With, energy, agricultural raw materials, packaging, and transport prices rising sharply, the Federal Association of the German Confectionery Industry (BDSI) says the Ukraine war is now drastically exacerbating the situation, to an extent that it could lead to production – including food – coming to a standstill.
Gas is the most important energy source for most companies in the German confectionery industry. Russia supplies 40% of Europe's gas needs and is Germany's main supplier, delivering Europe's largest economy with just under a third of its gas. Berlin has so far resisted calls to impose an embargo on energy imports from the country.
But the BDSI also warns of other challenges: the market for important raw materials is running low and long-standing supply chains no longer function.
In particular, it says, manufacturers are feeling the effects of significant price hikes and increasing delivery difficulties when purchasing important agricultural raw materials such as wheat, sunflower oil, sunflower lecithin and nuts.
The costs of milk powder, sugar, eggs and palm oil have also increased significantly recently – and due to price increases for fertilizers and feedstuffs, other raw materials are also becoming more expensive across the board.
"Together with politicians and the food trade, we must ensure that supermarket shelves do not remain empty. This risk also exists for many popular confectionery products.

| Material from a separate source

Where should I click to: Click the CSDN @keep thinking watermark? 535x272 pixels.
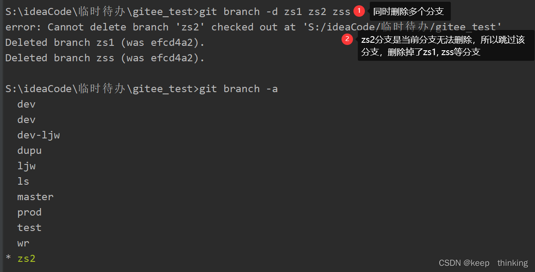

Politicians must now examine all measures that help food manufacturers to continue producing," said Bastian Fassin, Chairman of the BDSI.

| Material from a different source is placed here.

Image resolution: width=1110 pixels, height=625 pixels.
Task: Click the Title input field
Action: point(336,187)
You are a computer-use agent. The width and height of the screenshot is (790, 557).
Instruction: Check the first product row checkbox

He is calling for German manufacturers of sweets and snacks to receive temporary exemptions from the legal obligation to declare their products “as long as individual ingredients are no longer available on the market.

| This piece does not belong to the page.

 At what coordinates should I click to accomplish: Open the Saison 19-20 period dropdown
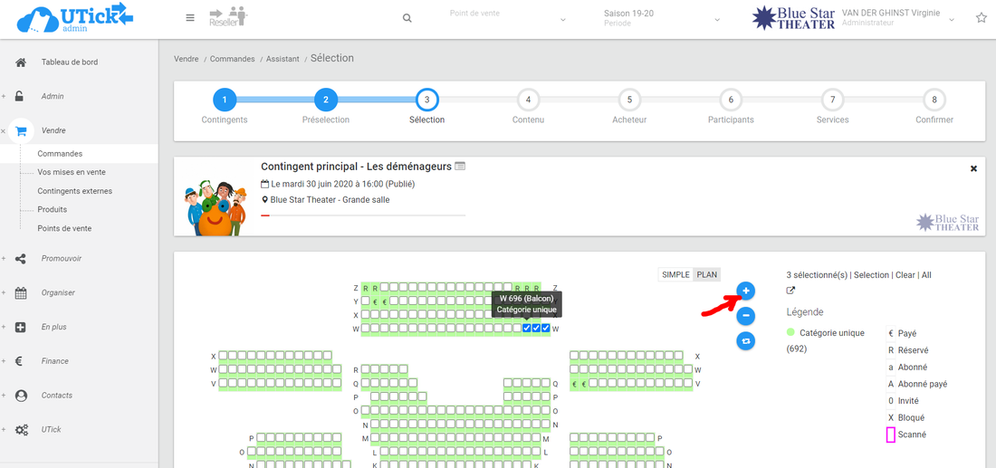tap(661, 18)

“In order to continue to ensure supply in retail, alternative ingredients must be used. However, the reprint of the packaging required because of the recipe change is currently failing due to the packaging material being unavailable or only available with a delay.”
Fassin said the industry wants to ensure there is still enough food available, even if it now contains rapeseed oil instead of sunflower oil, without the ingredient being explicitly stated on the packaging.
The German Federal Ministry of Food and Agriculture encourages companies and the supervisory authorities to use the leeway the existing legal framework offers for changes in labelling, if individual ingredients are no longer available on the market.
This means changes can still be made to the label after it has been printed and before the food is handed over to the end consumer.
“This is a step in the right direction, but it has to work in practice. During the corona crisis, we saw a big mess of different regulations in the EU. This must not be repeated here,” said Fassin. "Here, the companies in the German confectionery industry urgently need help from politicians, not only in Germany but also in Europe, because German confectionery is often not only produced for the German market, but for the European domestic market."
He also made the point that Germany’s Federal Office for Civil Protection and Disaster Assistance recommends stocking up on long-life and high-energy products in its guide to emergency preparedness in such situations, explicitly listing chocolate, hard biscuits, cocoa powder and pretzel sticks as essential food items.